Effects of curcumin and PGV-1 on tumor cell proliferation in vitro. (a) K562 cells (5 × 10⁵ cells/mL) were treated with curcumin (50 μM) and PGV-1 (0.8 μM) for 24, 48, and 72 hr, and then subjected to cell cycle analysis. (b) The percentage of cells in each phase as in panel A is shown as the mean ± SD from three independent experiments. (c) Mitotic spread of K562 cells treated with curcumin (50 μM) and PGV-1 (0.8 μM) for 24 hr. Chromosomal DNA was stained with Hoechst 33342 and viewed by confocal microscopy. Cells with no nuclear envelope are marked by arrows. The scale bar indicates 12.5 μm. (d) Mitotic indices calculated from three independent experiments as in panel c are shown as means ± SD. (e) K562 cells treated with curcumin (50 μM) and PGV-1 (0.8 μM) for 24 hr were stained with a May-Grunwald Giemsa solution.
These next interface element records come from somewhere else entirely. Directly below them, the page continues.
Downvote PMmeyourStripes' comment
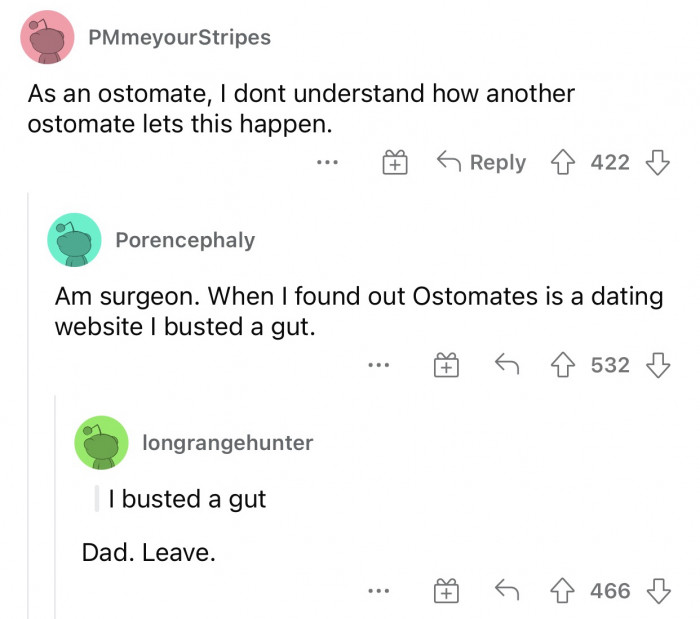The image size is (700, 619). (x=658, y=162)
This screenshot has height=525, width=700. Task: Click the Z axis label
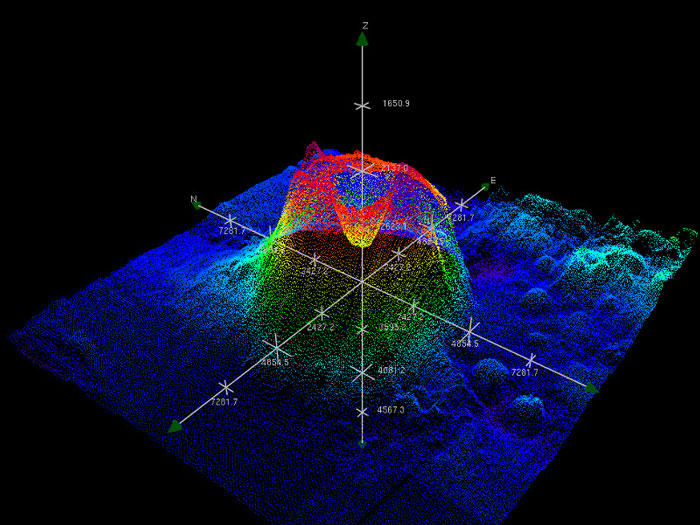[365, 25]
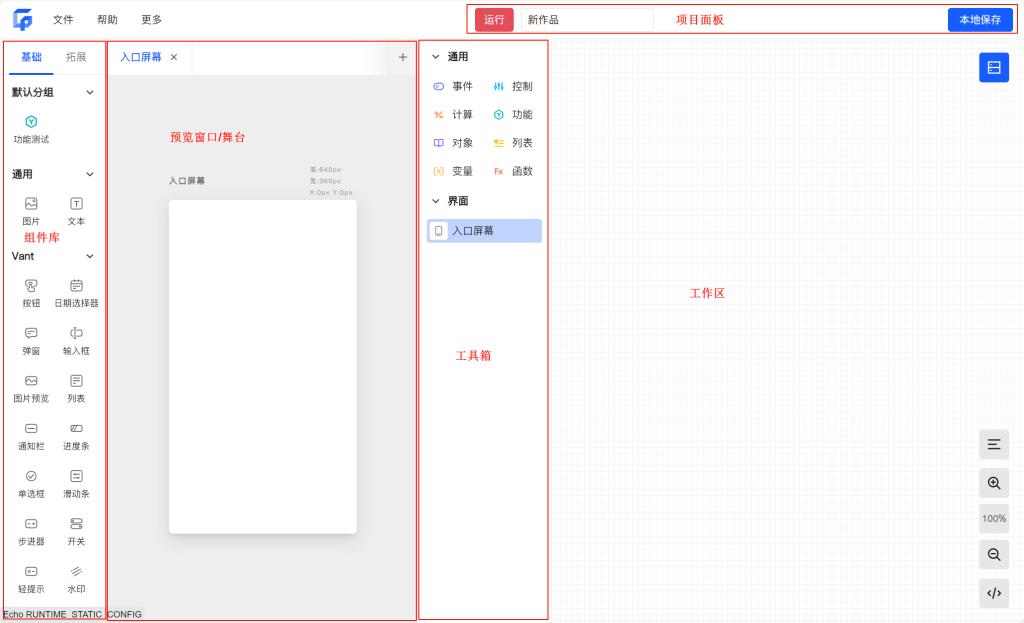Collapse the Vant component group
This screenshot has height=623, width=1024.
[90, 256]
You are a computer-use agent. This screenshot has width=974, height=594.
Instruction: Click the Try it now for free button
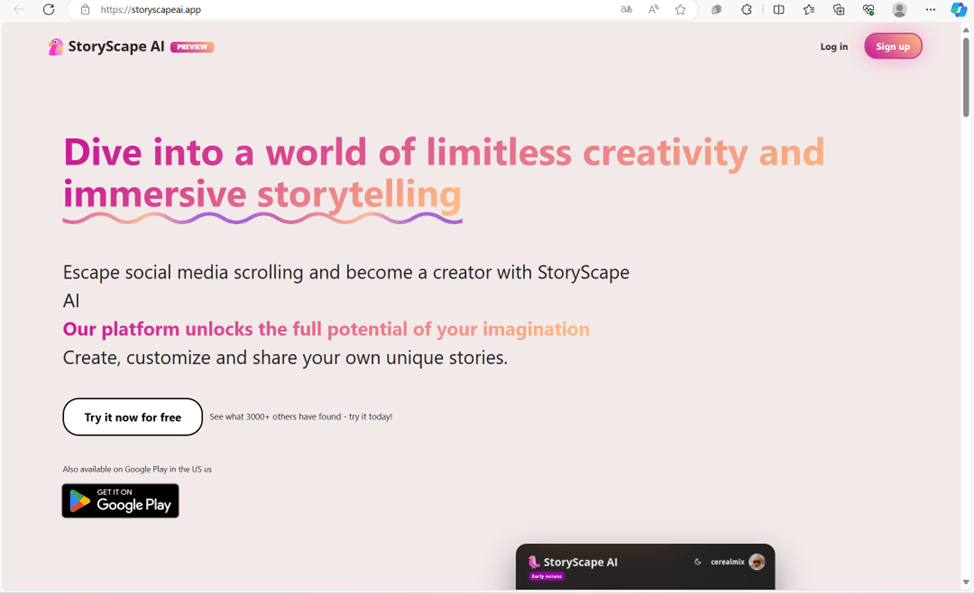point(132,417)
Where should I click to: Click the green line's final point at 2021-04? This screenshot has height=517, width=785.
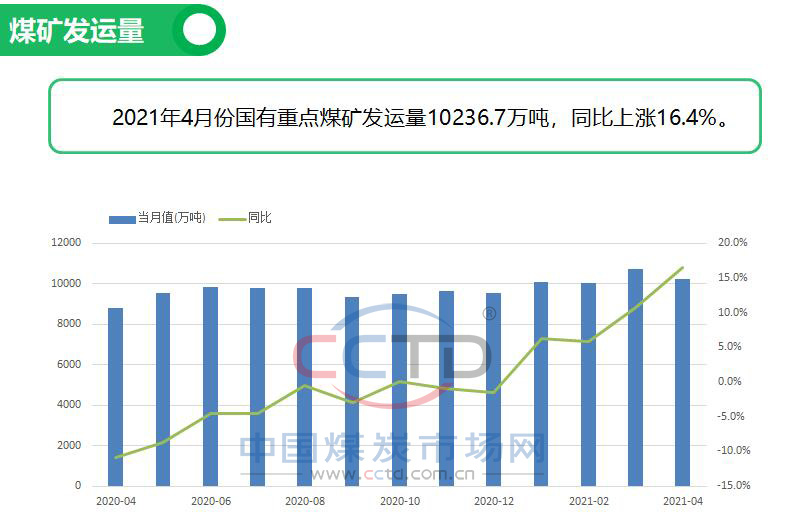[x=683, y=268]
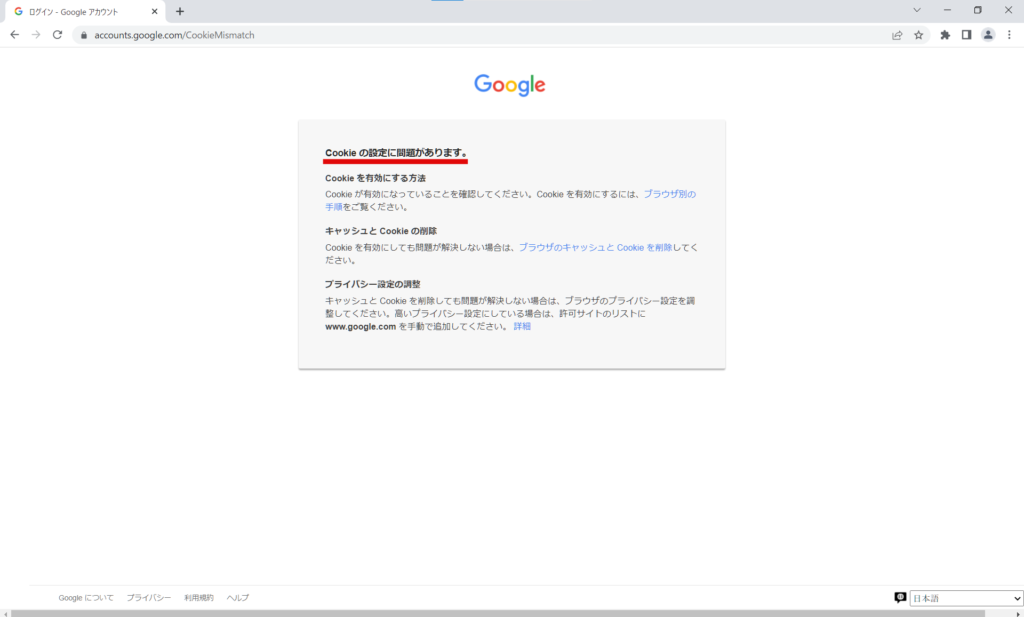Open the Chrome three-dot menu

(x=1010, y=34)
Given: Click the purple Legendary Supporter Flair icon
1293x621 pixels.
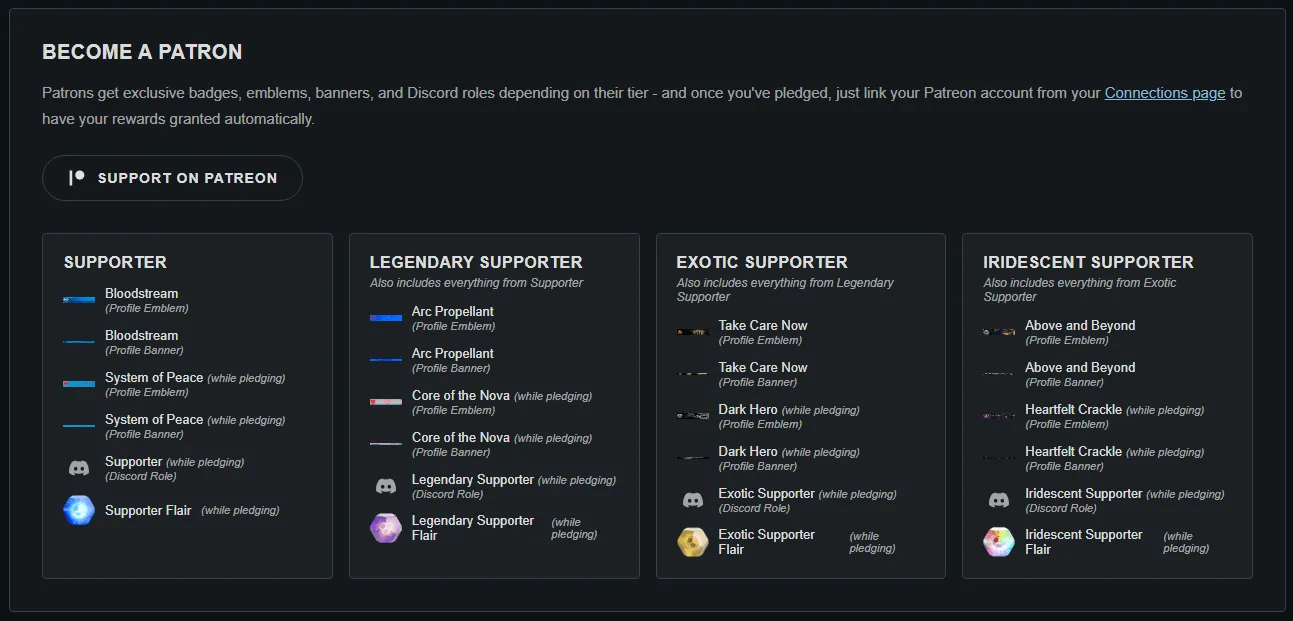Looking at the screenshot, I should click(386, 528).
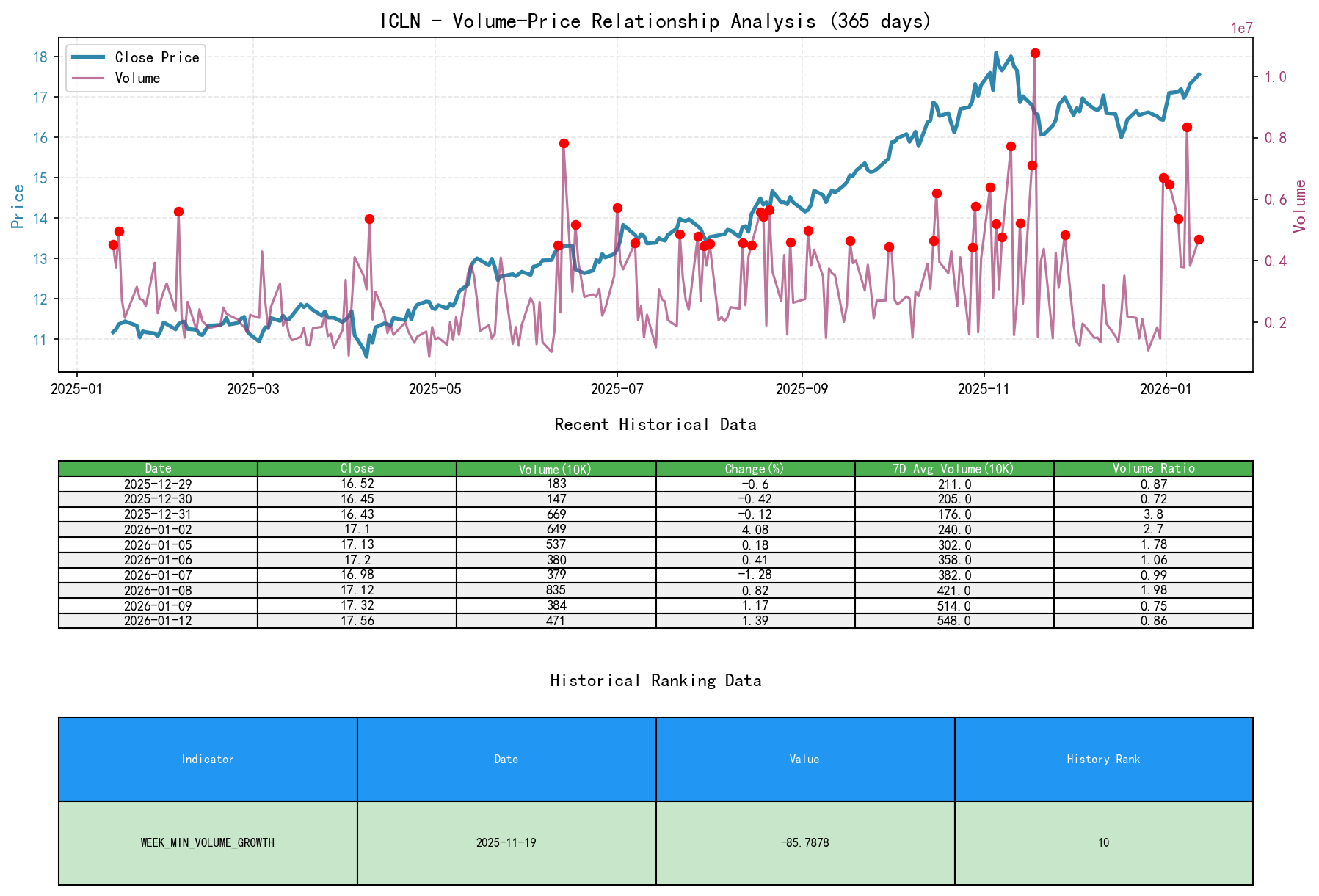Select the highest red volume spike marker near 2025-11

[x=1035, y=52]
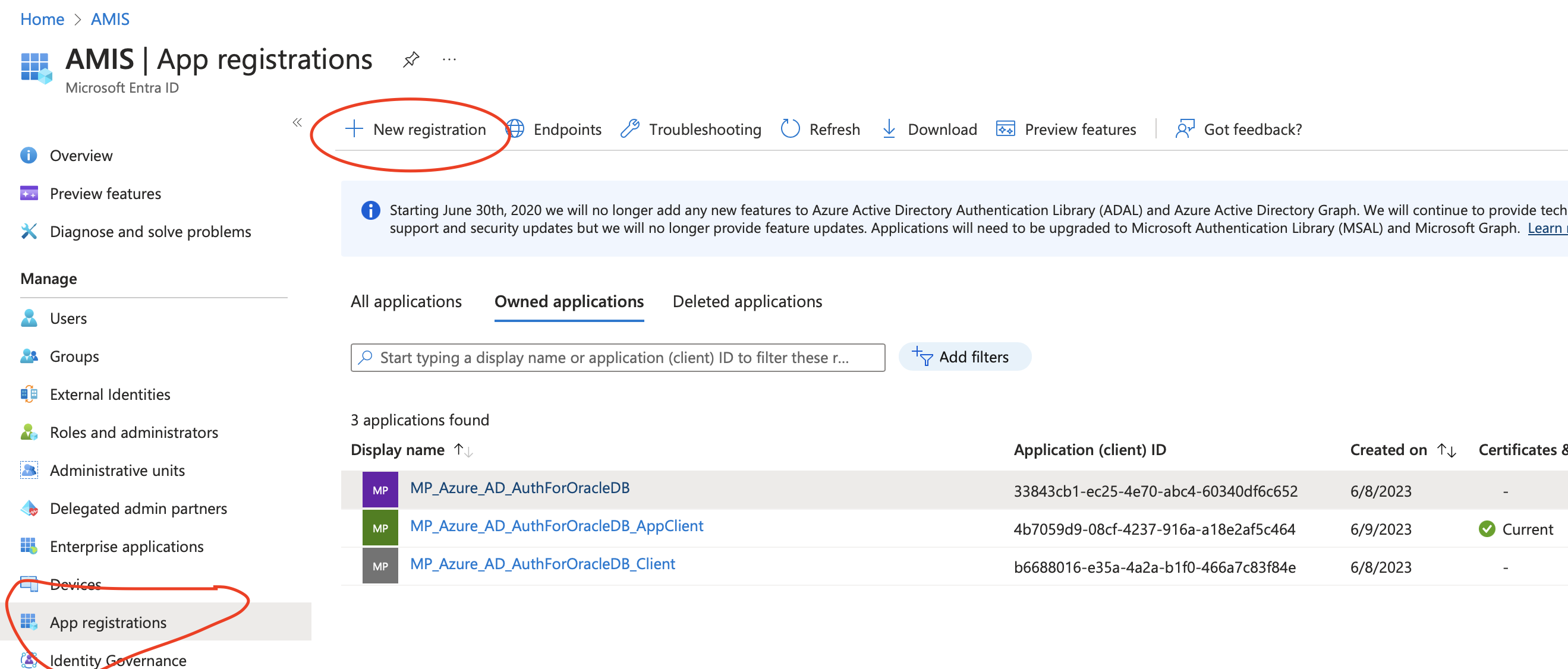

Cells with no nuclear envelope and condensed chromosomes that were not aligned along the metaphase plate are marked by arrows. The scale bar indicates 12.5 μm. (f) The percentage of prometaphase cells was calculated from three independent experiments as in panel e and is shown as the mean ± SD. (g) K562 cells treated with curcumin (50 μM) and PGV-1 (0.8 μM) for 24 and 48 hr were harvested on the cover glass by cytospin and stained for the β-galactosidase activity. Cells with positive SA-β-gal signals are marked by arrows. The scale bar indicates 50 μm. (h) The percentage of senescent cells (β-galactosidase-positive cells) was calculated. (n = 3).